Every path must hit the top left and bottom right corners. Let $x$ be the minimal element among the remaining $NM-2$ elements. The lexicographically smallest path must go through $x$. If $x$ is at address $(i,j)$, this decomposes the original problem to two problems of the same form: one on an $i \times j$ matrix, and the other on an $(N-i+1) \times (M-j+1)$ matrix. (This requires a proof, but intuitively seems correct.)

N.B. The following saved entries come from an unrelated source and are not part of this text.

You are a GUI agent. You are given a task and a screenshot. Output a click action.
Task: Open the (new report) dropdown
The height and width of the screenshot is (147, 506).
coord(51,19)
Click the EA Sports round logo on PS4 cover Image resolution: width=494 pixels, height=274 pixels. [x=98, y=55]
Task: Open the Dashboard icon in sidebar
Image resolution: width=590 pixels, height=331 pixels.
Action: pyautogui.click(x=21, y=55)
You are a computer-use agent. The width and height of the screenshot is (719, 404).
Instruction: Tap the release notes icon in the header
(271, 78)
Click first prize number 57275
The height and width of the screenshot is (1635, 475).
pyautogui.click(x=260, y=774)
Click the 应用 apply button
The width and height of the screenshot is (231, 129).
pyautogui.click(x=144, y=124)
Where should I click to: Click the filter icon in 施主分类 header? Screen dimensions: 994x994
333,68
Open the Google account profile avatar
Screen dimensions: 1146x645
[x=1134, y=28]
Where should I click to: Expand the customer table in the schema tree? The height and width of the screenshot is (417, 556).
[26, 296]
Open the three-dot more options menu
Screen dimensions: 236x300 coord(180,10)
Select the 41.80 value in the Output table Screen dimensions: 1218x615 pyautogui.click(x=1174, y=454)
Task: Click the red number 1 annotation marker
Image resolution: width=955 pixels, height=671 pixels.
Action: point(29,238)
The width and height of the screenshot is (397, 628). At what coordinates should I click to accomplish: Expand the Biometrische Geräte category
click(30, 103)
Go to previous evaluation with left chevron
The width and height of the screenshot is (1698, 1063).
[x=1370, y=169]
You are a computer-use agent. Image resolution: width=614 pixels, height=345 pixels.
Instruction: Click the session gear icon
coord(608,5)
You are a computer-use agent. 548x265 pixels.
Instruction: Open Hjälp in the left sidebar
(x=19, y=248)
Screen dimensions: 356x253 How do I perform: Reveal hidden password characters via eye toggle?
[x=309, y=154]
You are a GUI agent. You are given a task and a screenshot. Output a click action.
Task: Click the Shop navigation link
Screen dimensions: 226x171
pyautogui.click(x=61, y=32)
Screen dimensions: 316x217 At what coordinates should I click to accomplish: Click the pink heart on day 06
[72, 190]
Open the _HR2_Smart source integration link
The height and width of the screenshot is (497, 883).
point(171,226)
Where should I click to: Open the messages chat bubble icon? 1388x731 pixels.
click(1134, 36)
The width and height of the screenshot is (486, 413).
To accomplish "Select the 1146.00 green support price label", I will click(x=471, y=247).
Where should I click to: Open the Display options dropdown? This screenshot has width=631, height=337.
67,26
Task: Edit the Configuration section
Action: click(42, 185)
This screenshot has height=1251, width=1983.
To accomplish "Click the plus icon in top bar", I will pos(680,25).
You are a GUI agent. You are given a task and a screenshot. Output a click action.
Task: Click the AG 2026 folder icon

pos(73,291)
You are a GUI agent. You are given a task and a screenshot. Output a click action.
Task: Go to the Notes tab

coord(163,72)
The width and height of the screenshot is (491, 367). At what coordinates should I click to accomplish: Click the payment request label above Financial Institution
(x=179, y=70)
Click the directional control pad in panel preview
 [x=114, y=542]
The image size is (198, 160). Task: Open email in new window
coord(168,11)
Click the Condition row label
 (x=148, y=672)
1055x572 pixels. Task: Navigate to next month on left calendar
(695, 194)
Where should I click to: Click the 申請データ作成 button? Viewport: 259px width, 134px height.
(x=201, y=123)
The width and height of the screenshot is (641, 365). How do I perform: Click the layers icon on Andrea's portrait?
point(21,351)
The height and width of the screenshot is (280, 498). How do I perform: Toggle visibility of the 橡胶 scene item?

To implement this algorithm efficiently, we need an efficient data structure for the two-dimensional range minimum query problem. Brodal, Davoodi and Rao give, in their paper On Space Efficient Two Dimensional Range Minimum Data Structures, a data structure that answers queries in $O(1)$ time, after $O(NM)$ preprocessing.
Actually, we need to find the minimum of a rectangle without two of its corners, but this domain can be written as the union of three rectangles, so such a query can also be answered in constant time.
Using such a data structure, we obtain an algorithm running in linear time $O(NM)$.
In fact, it suffices to use a much simpler data structure supporting one-dimensional range minimum queries; see Fischer, Optimal Succinctness for Range Minimum Queries for appropriate references. Suppose that $N \leq M$. Using a range minimum query data structure on each row, we can answer a two-dimensional range minimum query in time $O(N)$. Since the algorithm above makes only $O(N+M) = O(M)$ such queries, the overall complexity is still $O(NM)$.